- **Text des Dokuments**
• • • • •

Es gelang einem unabhängigen, im Jahr 1997 durch einen ehemaligen Mitarbeiter von Viacom New Media gegründeten Unternehmen namens Infinite Ventures, Inc., von Rabid Entertainment noch vor deren Auflösung die Rechte an den ehemaligen ICOM-Spielen zu erwerben. Mit der Unterstützung ehemaliger Mitarbeiter aus dem ursprünglichen Entwicklerteam überarbeitete man noch einmal die drei Folgen der Serie Sherlock Holmes: Consulting Detective und brachte sie mit deutlich verbesserter Qualität als interaktive DVD heraus. Es folgten optisch und technisch deutlich verbesserte Portierungen der MacVenture-Adventures für den Game Boy Color und Windows Mobile. Zwischen 2007 und 2008 stellte jedoch auch Infinite Ventures seine Geschäftstätigkeit ein.

• • • • •

- **Übungsteile**
- A) Gib aus dem Text über Infinite Ventures den Abschnitt von „Es gelang einem“ bis einschließlich „seine Geschäftstätigkeit ein.“ wortgetreu wieder.
- B) Fasse den Text über Infinite Ventures in zwei Sätzen zusammen.
Die Einträge sind eigenständiges Material und haben mit dem Text über Infinite Ventures nichts zu tun.

• • • • •

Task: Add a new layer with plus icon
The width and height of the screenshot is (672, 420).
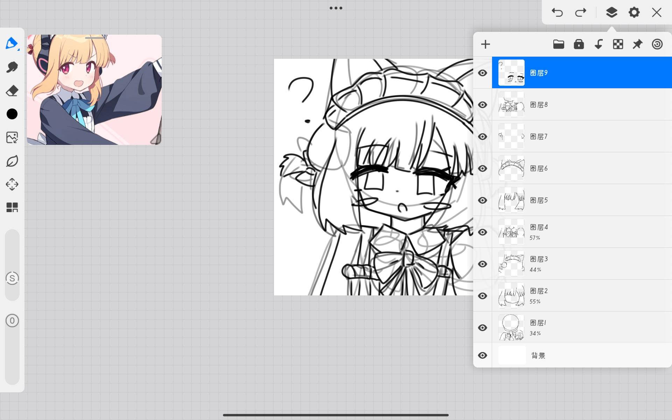Action: point(485,44)
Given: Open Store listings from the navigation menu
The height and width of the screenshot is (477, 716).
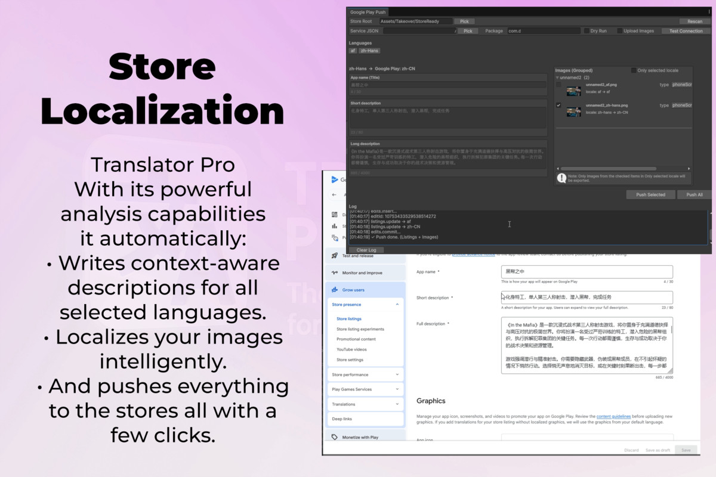Looking at the screenshot, I should [348, 318].
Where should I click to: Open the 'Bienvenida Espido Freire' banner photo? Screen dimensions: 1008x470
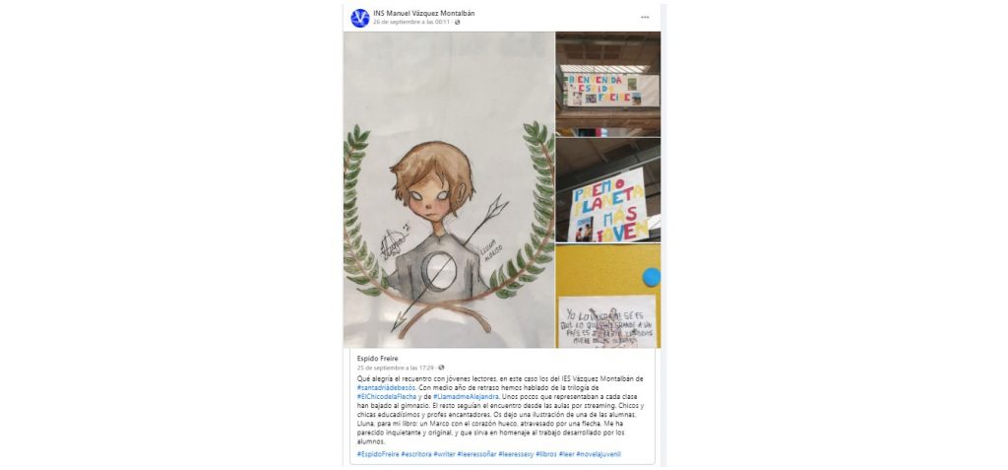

• • • • •

- **Antworten je Aufgabe**
- A)
Es gelang einem unabhängigen, im Jahr 1997 durch einen ehemaligen Mitarbeiter von Viacom New Media gegründeten Unternehmen namens Infinite Ventures, Inc., von Rabid Entertainment noch vor deren Auflösung die Rechte an den ehemaligen ICOM-Spielen zu erwerben. Mit der Unterstützung ehemaliger Mitarbeiter aus dem ursprünglichen Entwicklerteam überarbeitete man noch einmal die drei Folgen der Serie Sherlock Holmes: Consulting Detective und brachte sie mit deutlich verbesserter Qualität als interaktive DVD heraus. Es folgten optisch und technisch deutlich verbesserte Portierungen der MacVenture-Adventures für den Game Boy Color und Windows Mobile. Zwischen 2007 und 2008 stellte jedoch auch Infinite Ventures seine Geschäftstätigkeit ein.

- B) Infinite Ventures, Inc., 1997 von einem ehemaligen Mitarbeiter von Viacom New Media gegründet, erwarb von Rabid Entertainment die Rechte an den früheren ICOM-Spielen und veröffentlichte danach die überarbeiteten drei Folgen von Sherlock Holmes: Consulting Detective als interaktive DVD sowie verbesserte Portierungen der MacVenture-Adventures für Game Boy Color und Windows Mobile. Zwischen 2007 und 2008 stellte das Unternehmen seine Geschäftstätigkeit ein.